**BRIEF 1**
Please repeat the entire chapter excerpt below word for word.

**DOCUMENT EXTRACT**
Chapter 9. Completing the Circle – Using the Customer's Voice in Your Organization

 

"The pathway to profitability? It lies in fully understanding the customer."

 
 --– Adrian Slywotsky, The Art of Profitability

In Chapter 8, Validating the Customer's Voice, we really dove into the discussion of customer satisfaction and how to measure it. In this chapter, we will discuss the various ways in which the Voice of the Customer (VoC) can affect and drive product and business decisions within your organization. We will be reviewing methods and tools that will help your team take the information gathered from your interviews and apply them to business and product issues. We will help you determine the right set of customer requirements for your product, and demonstrate how to turn them into requirements and features, how to prioritize those requirements and features, and how to determine how well your organization can deliver on those requirements and features. We will also discuss how to price your products and create a value proposition that delivers on the features requested. This information will help you build the business case for your VoC-driven products, and aid in convincing your senior management to fund your development initiatives and provide the basis for developing sales tools for the marketing and sales organizations to close business.

From voices to product requirements – types

After all the customer research you have done, you will probably have a pretty good idea of what will resonate with your customers, and what will not. However, it is not enough that you know these things in your own head. More importantly, for your organization to use the knowledge you have gathered from your VoC sessions, you will need to find a way to express this wealth of customer understanding so that the organization can consequently make changes to the product roadmap, engineer specifications, and marketing material. To do this, the first thing we must do is to determine customer requirements in a way that is digestible by the rest of the organization.

**ENTRIES PROVIDED**
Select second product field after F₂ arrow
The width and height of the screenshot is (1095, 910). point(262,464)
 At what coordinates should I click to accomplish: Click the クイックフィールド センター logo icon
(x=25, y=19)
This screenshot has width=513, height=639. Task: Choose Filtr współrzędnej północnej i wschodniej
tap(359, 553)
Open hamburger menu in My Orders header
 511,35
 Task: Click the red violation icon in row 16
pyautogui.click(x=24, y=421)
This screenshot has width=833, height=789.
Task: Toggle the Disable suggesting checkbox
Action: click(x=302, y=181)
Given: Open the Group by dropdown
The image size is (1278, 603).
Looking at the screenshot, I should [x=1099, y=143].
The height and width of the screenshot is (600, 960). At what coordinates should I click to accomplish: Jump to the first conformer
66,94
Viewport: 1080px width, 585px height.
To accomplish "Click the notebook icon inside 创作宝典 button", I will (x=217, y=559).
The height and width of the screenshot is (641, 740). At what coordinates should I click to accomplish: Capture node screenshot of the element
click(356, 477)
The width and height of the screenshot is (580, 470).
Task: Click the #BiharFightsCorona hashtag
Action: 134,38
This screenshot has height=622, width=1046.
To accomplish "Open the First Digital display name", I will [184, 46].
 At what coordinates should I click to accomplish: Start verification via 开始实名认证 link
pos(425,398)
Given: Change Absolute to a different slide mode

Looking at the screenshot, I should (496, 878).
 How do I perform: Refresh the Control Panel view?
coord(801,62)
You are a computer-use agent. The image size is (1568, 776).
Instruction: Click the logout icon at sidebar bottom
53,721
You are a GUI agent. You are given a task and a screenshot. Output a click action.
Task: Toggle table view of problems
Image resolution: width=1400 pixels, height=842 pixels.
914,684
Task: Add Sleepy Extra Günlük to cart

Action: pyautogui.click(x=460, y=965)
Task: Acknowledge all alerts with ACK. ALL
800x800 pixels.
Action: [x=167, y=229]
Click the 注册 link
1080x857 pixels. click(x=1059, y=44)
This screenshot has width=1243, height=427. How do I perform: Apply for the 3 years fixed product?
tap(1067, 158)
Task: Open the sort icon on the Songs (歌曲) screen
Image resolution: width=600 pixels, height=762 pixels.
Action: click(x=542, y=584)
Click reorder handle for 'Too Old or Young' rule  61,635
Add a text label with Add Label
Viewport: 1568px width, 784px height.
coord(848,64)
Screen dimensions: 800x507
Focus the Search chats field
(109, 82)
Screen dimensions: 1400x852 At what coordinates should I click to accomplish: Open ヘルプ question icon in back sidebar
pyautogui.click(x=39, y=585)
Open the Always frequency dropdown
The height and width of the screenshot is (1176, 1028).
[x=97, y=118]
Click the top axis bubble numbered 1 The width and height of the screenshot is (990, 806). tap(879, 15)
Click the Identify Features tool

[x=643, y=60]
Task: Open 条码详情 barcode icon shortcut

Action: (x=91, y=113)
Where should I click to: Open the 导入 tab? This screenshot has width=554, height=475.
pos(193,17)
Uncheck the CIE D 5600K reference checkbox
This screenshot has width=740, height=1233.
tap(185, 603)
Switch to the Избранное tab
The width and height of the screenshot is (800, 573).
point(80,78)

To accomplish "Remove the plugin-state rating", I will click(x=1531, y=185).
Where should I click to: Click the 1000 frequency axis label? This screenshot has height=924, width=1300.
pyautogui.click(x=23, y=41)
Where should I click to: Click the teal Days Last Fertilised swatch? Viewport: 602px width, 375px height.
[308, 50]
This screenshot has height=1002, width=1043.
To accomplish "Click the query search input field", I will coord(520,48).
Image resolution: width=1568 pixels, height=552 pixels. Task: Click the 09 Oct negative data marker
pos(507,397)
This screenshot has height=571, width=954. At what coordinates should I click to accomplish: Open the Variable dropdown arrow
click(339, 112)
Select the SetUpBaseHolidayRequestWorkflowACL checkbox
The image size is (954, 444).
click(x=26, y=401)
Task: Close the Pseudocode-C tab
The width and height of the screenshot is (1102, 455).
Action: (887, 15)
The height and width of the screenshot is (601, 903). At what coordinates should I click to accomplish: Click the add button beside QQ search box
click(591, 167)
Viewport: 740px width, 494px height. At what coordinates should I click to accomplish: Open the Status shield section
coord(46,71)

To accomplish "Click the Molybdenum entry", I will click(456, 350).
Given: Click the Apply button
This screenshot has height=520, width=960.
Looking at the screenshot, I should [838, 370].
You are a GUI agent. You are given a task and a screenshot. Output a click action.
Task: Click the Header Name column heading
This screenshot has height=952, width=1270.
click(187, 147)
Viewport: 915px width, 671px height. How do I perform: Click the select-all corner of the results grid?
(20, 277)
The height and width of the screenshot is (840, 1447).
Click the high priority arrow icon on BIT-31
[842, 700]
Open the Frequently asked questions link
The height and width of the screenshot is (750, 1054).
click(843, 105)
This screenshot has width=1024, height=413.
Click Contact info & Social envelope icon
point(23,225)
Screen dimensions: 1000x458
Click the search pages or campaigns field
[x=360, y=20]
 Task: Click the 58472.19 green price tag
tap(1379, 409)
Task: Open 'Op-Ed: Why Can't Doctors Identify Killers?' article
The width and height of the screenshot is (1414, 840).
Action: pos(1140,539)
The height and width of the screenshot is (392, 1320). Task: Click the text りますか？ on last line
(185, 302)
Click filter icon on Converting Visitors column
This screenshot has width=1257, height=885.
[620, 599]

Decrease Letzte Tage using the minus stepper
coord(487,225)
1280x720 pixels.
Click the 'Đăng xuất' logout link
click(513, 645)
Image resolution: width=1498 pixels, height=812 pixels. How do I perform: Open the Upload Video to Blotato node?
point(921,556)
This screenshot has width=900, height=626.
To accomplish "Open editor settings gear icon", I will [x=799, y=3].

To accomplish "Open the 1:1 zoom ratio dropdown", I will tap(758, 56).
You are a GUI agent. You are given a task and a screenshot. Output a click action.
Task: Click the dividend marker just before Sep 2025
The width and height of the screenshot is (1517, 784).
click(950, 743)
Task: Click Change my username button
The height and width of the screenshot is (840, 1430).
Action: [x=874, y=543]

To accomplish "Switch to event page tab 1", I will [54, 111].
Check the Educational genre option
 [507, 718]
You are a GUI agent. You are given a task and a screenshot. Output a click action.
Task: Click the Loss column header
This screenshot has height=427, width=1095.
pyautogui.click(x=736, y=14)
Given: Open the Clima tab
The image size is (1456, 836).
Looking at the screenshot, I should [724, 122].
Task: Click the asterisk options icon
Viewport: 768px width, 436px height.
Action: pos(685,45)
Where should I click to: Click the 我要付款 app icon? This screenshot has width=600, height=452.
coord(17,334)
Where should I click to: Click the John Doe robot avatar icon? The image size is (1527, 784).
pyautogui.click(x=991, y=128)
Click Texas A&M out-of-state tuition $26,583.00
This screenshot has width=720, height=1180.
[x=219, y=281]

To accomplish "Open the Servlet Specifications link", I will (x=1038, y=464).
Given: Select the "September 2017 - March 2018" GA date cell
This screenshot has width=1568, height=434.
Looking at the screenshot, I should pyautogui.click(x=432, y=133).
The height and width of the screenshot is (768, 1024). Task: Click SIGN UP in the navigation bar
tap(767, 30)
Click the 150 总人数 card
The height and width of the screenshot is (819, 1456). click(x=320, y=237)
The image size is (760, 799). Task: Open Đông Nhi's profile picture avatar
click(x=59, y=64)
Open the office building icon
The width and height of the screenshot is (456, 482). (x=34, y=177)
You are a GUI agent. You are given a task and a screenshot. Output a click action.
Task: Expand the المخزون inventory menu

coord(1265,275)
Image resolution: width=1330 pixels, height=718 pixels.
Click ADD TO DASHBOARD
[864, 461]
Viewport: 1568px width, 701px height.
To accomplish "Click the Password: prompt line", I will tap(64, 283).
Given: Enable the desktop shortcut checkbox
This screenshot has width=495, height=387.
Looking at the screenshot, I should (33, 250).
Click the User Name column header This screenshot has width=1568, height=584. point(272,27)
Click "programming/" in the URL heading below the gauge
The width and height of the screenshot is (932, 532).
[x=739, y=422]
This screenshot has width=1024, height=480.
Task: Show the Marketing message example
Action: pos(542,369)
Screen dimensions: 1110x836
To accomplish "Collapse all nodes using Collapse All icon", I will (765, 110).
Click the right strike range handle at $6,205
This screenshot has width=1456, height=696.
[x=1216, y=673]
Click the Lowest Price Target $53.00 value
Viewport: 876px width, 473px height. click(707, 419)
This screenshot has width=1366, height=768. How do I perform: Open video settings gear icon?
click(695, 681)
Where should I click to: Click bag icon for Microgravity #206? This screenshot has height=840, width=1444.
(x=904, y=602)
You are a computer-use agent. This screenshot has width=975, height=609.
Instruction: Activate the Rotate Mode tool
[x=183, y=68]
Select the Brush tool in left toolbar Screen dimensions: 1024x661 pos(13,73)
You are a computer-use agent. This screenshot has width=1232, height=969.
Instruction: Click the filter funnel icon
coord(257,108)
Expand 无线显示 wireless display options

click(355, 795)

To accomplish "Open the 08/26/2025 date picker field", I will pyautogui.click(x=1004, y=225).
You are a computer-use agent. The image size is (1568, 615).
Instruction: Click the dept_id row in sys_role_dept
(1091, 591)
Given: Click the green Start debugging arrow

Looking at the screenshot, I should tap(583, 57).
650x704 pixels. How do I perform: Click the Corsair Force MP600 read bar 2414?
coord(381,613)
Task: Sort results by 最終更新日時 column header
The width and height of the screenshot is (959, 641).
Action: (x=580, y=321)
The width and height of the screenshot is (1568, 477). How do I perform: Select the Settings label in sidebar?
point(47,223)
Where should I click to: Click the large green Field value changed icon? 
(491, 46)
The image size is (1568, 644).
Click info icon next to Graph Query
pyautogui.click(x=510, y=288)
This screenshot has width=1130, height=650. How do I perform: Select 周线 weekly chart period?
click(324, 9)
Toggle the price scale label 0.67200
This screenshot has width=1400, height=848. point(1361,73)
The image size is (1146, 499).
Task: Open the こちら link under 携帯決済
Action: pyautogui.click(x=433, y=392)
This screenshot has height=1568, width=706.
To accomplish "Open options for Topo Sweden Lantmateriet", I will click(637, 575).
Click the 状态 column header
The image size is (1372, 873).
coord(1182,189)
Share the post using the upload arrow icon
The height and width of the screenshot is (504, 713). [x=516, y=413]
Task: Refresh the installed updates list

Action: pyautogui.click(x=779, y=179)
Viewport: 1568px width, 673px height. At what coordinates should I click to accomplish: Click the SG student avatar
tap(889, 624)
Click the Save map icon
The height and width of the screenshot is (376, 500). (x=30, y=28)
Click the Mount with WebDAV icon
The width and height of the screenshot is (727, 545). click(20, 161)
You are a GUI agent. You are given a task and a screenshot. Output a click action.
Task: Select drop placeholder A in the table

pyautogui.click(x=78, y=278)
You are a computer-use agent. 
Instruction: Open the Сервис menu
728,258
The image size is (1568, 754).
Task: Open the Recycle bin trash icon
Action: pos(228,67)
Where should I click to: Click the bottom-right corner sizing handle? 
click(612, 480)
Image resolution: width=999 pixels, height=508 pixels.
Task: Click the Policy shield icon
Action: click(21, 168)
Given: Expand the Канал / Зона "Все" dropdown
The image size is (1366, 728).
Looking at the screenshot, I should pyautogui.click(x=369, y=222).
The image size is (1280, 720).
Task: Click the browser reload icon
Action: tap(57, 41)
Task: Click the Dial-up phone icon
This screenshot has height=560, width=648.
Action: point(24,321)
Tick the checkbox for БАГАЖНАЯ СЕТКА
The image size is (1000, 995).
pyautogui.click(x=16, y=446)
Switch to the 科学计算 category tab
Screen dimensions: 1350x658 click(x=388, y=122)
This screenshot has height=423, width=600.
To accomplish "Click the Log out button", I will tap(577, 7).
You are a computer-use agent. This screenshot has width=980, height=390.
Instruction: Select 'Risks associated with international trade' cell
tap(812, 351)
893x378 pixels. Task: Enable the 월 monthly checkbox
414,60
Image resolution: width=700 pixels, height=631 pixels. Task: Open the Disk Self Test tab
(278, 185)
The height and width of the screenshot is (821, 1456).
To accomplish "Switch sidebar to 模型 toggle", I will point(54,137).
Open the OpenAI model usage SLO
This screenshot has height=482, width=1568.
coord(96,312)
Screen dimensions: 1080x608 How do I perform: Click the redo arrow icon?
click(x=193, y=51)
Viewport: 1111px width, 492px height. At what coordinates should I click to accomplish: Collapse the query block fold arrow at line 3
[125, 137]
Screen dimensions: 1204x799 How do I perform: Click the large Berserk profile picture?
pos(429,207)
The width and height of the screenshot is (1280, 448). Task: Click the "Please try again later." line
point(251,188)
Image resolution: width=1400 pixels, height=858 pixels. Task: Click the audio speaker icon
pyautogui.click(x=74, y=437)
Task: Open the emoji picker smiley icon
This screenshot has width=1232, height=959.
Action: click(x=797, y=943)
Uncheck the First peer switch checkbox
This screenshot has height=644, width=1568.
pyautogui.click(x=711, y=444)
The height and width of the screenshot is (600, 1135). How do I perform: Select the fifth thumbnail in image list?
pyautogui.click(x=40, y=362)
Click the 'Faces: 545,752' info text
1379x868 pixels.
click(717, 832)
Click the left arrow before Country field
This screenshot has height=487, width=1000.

**BRIEF 2**
In the records, take the part that opens with the line containing "Click the Lowest Price Target $53.00 value" and closes with the line containing "click(695, 681)", and write out only those lines with "gear icon" renamed to "cog icon". Leave everything else in them unchanged.

**COMPLETE ANSWER 1**
Chapter 9. Completing the Circle – Using the Customer's Voice in Your Organization

 

"The pathway to profitability? It lies in fully understanding the customer."

 
 --– Adrian Slywotsky, The Art of Profitability

In Chapter 8, Validating the Customer's Voice, we really dove into the discussion of customer satisfaction and how to measure it. In this chapter, we will discuss the various ways in which the Voice of the Customer (VoC) can affect and drive product and business decisions within your organization. We will be reviewing methods and tools that will help your team take the information gathered from your interviews and apply them to business and product issues. We will help you determine the right set of customer requirements for your product, and demonstrate how to turn them into requirements and features, how to prioritize those requirements and features, and how to determine how well your organization can deliver on those requirements and features. We will also discuss how to price your products and create a value proposition that delivers on the features requested. This information will help you build the business case for your VoC-driven products, and aid in convincing your senior management to fund your development initiatives and provide the basis for developing sales tools for the marketing and sales organizations to close business.

From voices to product requirements – types

After all the customer research you have done, you will probably have a pretty good idea of what will resonate with your customers, and what will not. However, it is not enough that you know these things in your own head. More importantly, for your organization to use the knowledge you have gathered from your VoC sessions, you will need to find a way to express this wealth of customer understanding so that the organization can consequently make changes to the product roadmap, engineer specifications, and marketing material. To do this, the first thing we must do is to determine customer requirements in a way that is digestible by the rest of the organization.

**COMPLETE ANSWER 2**
Click the Lowest Price Target $53.00 value
Viewport: 876px width, 473px height. click(707, 419)
This screenshot has width=1366, height=768. How do I perform: Open video settings cog icon?
click(695, 681)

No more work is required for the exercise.